Les Québécois prévoient réduire leurs dépenses en 2026
Alors que l’année 2026 commence à peine, un sondage récent de la TD révèle que plus de la moitié des Québécois prévoient réduire leurs dépenses cette année.
Ce chiffre, qui atteint 56%, marque une augmentation significative par rapport aux 44% enregistrés en 2025. Les résultats du sondage mettent en lumière les préoccupations économiques croissantes des Québécois, notamment l’inflation et le coût de la vie. Ces deux éléments sont cités par 68% des répondants comme étant leurs principales sources d’inquiétudes pour l’année à venir.
En effet, 35% des participants au sondage se disent préoccupés par leurs dépenses courantes, une hausse par rapport aux 12% de l’année précédente. De plus, 18% des répondants s’inquiètent de leur incapacité à épargner ou à investir, contre seulement 6% l’année dernière.
Les taux d’intérêt élevés sont également une source de préoccupation pour 17% des Québécois, comparativement à 4% en 2025.
Réduire les dépenses au lieu d’augmenter les revenus
Malgré ces inquiétudes croissantes, seulement 14% des Québécois ont un deuxième emploi ou utilisent des outils d’épargne, ce qui représente l’un des taux les plus bas au pays. Cette situation indique que les Québécois préfèrent adopter une stratégie de réduction des dépenses plutôt que de chercher à augmenter leurs revenus.

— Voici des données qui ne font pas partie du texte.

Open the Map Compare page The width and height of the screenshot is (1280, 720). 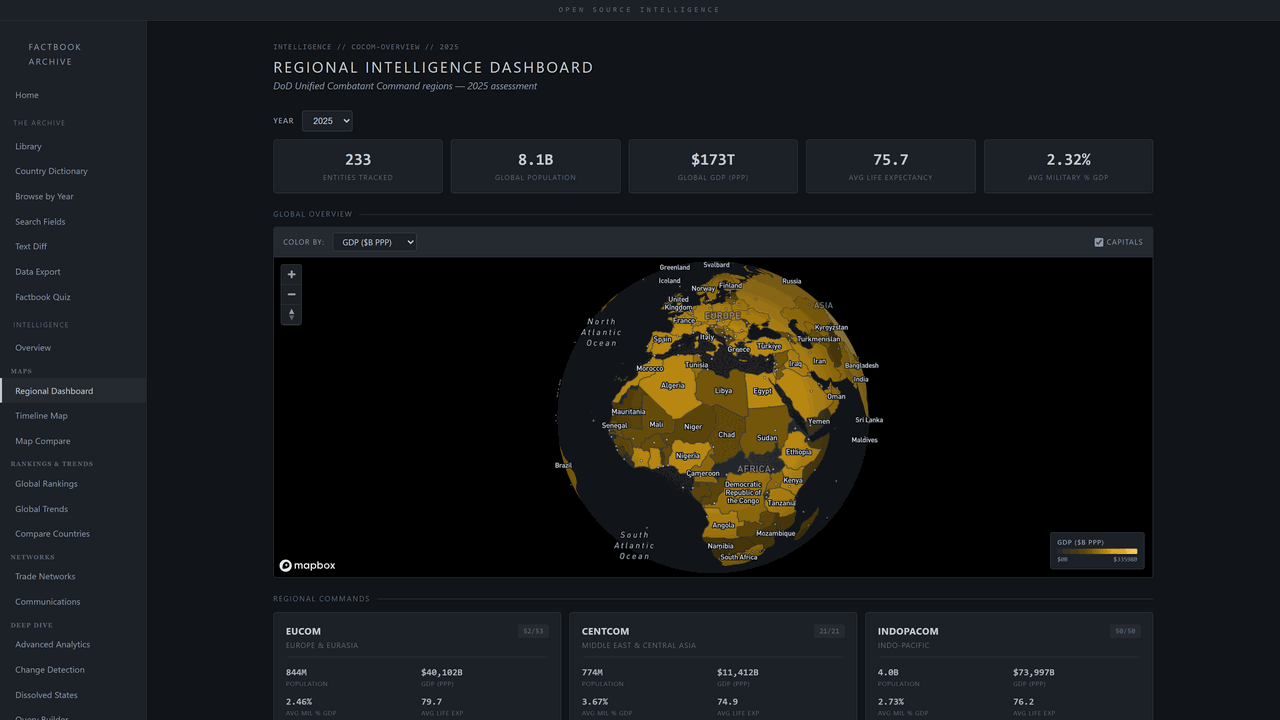[x=42, y=440]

En dépit des pressions financières croissantes, les Québécois semblent moins enclins à établir un plan financier pour 2026. Seuls 28% des répondants déclarent avoir un plan financier, ce qui constitue le taux le plus faible au Canada.
«Un des moyens les plus efficaces dont disposent les Canadiens est l’établissement d’un budget pratique et réalisable comportant des objectifs clairs. C’est un outil qui vous guide tout en renforçant votre confiance en vous», souligne Joe Moghaizel, vice-président, parcours Conseils sur les services bancaires courants à la TD.
Soutien à l’économie locale
La guerre tarifaire avec les États-Unis pèse aussi sur les intentions d’achat des Québécois. Malgré leur intention de réduire les dépenses, près des deux tiers des Québécois (63%) expriment une volonté accrue d’acheter canadien par rapport à l’année précédente.
«Ce phénomène survient à un moment charnière pour les propriétaires d’entreprise, qui continuent à être confrontés à l’augmentation des coûts et à l’évolution du contexte commercial», affirme Julia Kelly, vice-présidente, Services bancaires aux PME à la TD.